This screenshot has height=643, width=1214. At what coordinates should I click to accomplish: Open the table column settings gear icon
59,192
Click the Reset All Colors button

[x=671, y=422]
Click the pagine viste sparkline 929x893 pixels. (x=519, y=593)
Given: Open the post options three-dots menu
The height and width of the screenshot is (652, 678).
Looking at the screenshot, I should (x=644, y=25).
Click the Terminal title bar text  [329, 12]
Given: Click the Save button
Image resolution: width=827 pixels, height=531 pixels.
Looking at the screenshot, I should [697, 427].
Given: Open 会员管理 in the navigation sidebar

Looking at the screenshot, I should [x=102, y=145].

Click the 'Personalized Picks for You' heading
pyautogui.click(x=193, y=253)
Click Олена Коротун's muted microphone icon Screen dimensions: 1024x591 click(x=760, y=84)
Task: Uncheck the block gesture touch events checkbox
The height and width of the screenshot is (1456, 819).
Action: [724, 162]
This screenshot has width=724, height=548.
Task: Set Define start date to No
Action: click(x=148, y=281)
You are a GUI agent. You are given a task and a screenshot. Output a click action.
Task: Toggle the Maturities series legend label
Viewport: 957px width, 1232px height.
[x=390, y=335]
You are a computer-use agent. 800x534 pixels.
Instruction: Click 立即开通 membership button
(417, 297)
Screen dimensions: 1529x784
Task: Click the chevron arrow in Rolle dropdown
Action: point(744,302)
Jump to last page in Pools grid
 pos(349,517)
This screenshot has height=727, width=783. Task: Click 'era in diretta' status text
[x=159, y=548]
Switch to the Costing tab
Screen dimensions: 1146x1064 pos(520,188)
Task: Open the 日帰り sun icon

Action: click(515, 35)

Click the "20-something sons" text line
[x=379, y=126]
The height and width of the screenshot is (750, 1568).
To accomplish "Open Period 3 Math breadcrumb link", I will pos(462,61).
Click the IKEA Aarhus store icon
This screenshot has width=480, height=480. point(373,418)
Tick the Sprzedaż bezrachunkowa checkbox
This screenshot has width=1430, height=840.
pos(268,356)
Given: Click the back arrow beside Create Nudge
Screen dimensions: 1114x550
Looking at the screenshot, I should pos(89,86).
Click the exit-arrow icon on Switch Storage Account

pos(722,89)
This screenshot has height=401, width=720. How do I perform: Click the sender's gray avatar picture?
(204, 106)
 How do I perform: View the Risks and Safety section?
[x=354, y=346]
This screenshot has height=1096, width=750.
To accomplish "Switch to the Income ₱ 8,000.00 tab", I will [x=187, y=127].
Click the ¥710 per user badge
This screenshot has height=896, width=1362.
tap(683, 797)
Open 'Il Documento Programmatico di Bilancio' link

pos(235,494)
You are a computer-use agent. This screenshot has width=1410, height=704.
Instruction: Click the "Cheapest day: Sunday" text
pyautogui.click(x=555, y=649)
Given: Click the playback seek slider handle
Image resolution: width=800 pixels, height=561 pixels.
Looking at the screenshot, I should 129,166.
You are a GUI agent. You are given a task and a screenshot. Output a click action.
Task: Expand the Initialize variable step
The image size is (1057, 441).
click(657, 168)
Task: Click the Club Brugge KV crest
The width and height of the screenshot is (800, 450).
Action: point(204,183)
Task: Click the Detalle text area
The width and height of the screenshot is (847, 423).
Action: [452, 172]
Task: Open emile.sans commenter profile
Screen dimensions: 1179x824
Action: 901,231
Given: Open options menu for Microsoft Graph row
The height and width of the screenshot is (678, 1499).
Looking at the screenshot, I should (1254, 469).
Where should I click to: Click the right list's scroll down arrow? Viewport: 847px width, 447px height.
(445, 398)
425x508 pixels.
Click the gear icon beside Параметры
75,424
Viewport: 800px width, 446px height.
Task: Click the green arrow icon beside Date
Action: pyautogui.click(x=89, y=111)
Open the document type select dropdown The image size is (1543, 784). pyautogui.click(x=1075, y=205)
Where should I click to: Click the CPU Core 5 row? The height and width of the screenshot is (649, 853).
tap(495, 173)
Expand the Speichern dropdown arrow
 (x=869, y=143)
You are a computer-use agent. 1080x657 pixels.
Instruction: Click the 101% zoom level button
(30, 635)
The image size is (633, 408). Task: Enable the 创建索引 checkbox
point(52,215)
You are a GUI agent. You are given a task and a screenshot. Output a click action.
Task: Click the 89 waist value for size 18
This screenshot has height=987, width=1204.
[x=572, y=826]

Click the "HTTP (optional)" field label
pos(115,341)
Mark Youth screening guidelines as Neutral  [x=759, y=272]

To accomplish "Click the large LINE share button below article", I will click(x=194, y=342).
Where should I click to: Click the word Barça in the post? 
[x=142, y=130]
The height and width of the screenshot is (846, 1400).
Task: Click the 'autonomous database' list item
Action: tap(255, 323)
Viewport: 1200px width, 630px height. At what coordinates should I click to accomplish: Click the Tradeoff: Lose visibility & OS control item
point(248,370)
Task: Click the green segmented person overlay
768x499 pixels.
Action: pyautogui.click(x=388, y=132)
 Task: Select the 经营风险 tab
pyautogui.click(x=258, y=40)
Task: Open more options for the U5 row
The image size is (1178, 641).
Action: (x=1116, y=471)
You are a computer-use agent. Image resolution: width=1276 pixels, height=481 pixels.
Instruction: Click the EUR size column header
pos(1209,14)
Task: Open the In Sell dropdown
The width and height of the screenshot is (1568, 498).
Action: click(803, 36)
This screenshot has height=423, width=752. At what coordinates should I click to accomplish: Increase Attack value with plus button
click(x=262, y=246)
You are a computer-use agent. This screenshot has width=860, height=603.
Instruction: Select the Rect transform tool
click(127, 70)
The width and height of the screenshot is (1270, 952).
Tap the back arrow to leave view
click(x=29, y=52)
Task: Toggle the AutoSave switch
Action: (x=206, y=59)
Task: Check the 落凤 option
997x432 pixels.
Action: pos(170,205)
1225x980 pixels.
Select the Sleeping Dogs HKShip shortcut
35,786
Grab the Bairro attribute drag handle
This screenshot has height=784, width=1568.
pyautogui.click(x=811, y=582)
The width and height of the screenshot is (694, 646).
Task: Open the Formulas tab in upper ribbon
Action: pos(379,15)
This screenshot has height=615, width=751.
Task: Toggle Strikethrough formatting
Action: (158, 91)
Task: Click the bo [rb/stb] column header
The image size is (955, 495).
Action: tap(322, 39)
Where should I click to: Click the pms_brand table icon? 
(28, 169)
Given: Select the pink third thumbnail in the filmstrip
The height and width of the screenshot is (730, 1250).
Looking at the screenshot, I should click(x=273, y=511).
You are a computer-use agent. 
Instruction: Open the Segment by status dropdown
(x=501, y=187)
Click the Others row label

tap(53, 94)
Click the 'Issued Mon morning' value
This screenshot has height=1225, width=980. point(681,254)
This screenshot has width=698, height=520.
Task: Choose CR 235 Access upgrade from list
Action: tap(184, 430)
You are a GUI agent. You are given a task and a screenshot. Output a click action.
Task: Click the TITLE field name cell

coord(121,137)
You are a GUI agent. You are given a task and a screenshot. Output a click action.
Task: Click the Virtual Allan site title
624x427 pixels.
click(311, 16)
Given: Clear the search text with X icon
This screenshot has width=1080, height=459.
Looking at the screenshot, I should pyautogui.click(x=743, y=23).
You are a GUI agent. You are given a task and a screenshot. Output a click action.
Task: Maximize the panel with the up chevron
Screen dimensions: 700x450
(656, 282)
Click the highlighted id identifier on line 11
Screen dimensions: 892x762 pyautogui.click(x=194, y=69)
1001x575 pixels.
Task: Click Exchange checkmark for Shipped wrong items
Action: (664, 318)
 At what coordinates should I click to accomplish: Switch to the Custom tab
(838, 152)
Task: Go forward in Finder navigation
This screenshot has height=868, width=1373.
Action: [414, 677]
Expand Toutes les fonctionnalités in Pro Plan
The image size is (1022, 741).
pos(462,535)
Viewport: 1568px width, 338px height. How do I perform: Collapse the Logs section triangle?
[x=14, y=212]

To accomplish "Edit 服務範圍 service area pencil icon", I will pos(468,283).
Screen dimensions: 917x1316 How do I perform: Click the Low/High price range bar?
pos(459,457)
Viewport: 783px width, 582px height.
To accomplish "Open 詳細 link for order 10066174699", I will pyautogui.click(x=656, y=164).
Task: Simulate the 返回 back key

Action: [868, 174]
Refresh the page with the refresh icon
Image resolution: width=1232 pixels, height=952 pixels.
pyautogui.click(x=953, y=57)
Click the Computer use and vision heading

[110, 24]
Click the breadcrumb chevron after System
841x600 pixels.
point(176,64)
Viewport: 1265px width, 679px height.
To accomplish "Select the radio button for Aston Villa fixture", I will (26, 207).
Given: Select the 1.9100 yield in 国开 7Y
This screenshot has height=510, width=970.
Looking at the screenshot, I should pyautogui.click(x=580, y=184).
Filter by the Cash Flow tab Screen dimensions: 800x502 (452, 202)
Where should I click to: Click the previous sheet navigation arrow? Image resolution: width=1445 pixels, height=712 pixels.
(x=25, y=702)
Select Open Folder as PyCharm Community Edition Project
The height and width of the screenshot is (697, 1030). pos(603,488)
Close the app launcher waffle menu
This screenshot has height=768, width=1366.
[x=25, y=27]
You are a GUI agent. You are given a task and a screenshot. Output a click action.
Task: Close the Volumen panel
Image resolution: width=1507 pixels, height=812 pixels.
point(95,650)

What to produce » Repeat exactly the lines of the data from the first one through the line with "Given: Click the Save button", both of them included.

Exercise solution »
This screenshot has height=643, width=1214. At what coordinates should I click to accomplish: Open the table column settings gear icon
59,192
Click the Reset All Colors button

[x=671, y=422]
Click the pagine viste sparkline 929x893 pixels. (x=519, y=593)
Given: Open the post options three-dots menu
The height and width of the screenshot is (652, 678).
Looking at the screenshot, I should (x=644, y=25).
Click the Terminal title bar text  [329, 12]
Given: Click the Save button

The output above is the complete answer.